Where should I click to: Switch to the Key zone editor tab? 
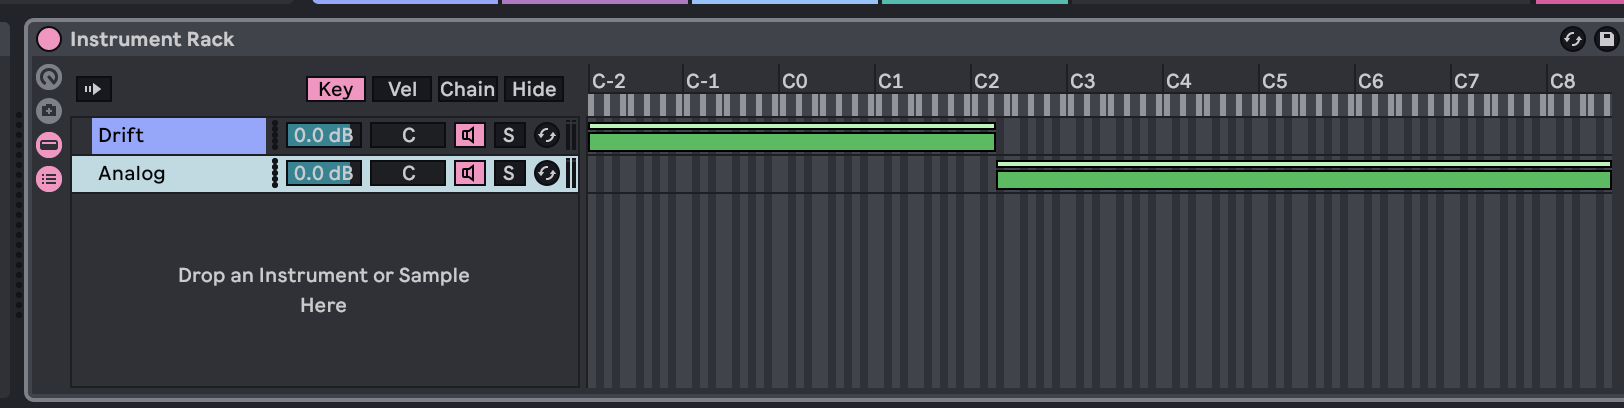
* * *
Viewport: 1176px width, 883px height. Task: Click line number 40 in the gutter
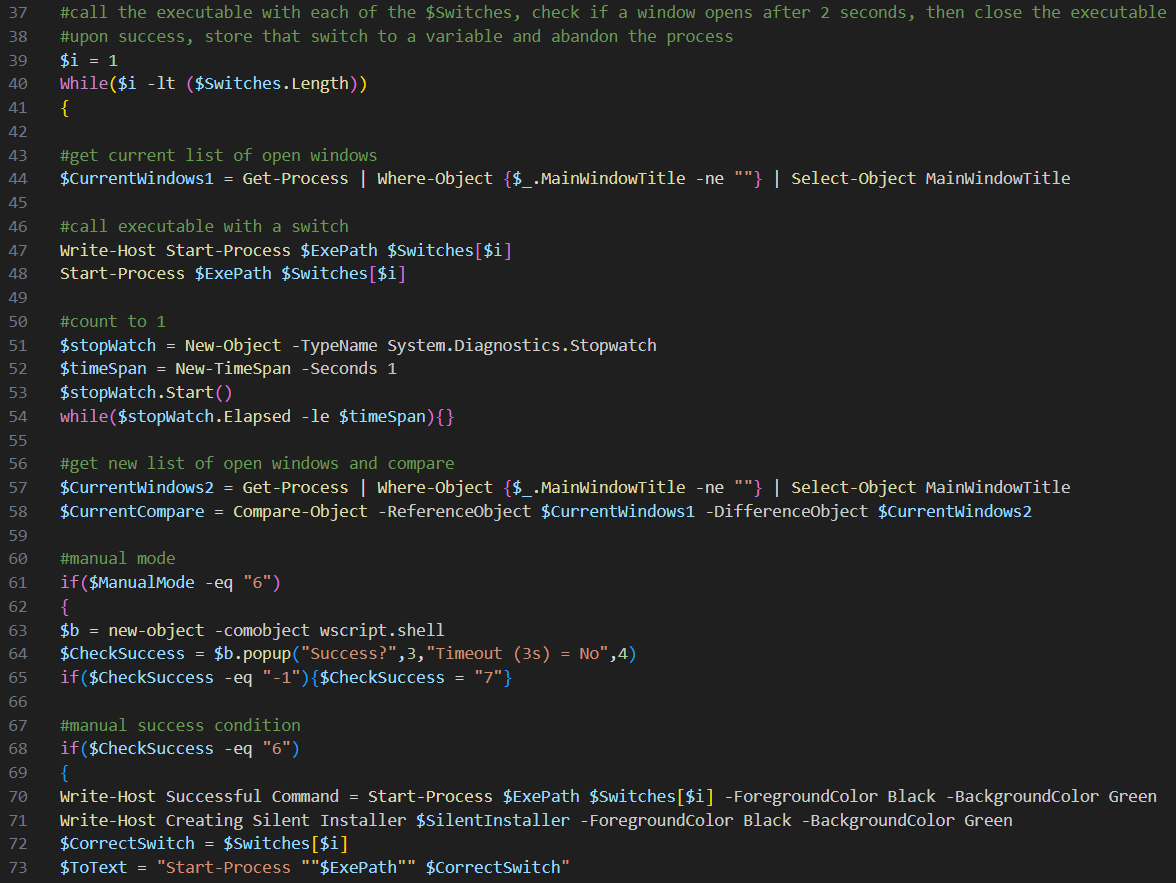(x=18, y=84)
==
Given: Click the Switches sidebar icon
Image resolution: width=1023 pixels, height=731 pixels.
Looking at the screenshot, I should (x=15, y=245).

### DIRECTIONS
Can you quote everything in the material from the line containing "Viewport: 1176px width, 883px" down to the line containing "(x=18, y=84)", word for word and with both of those lines included, leaving out the pictures?

### TASK OUTPUT
Viewport: 1176px width, 883px height. Task: Click line number 40 in the gutter
(x=18, y=84)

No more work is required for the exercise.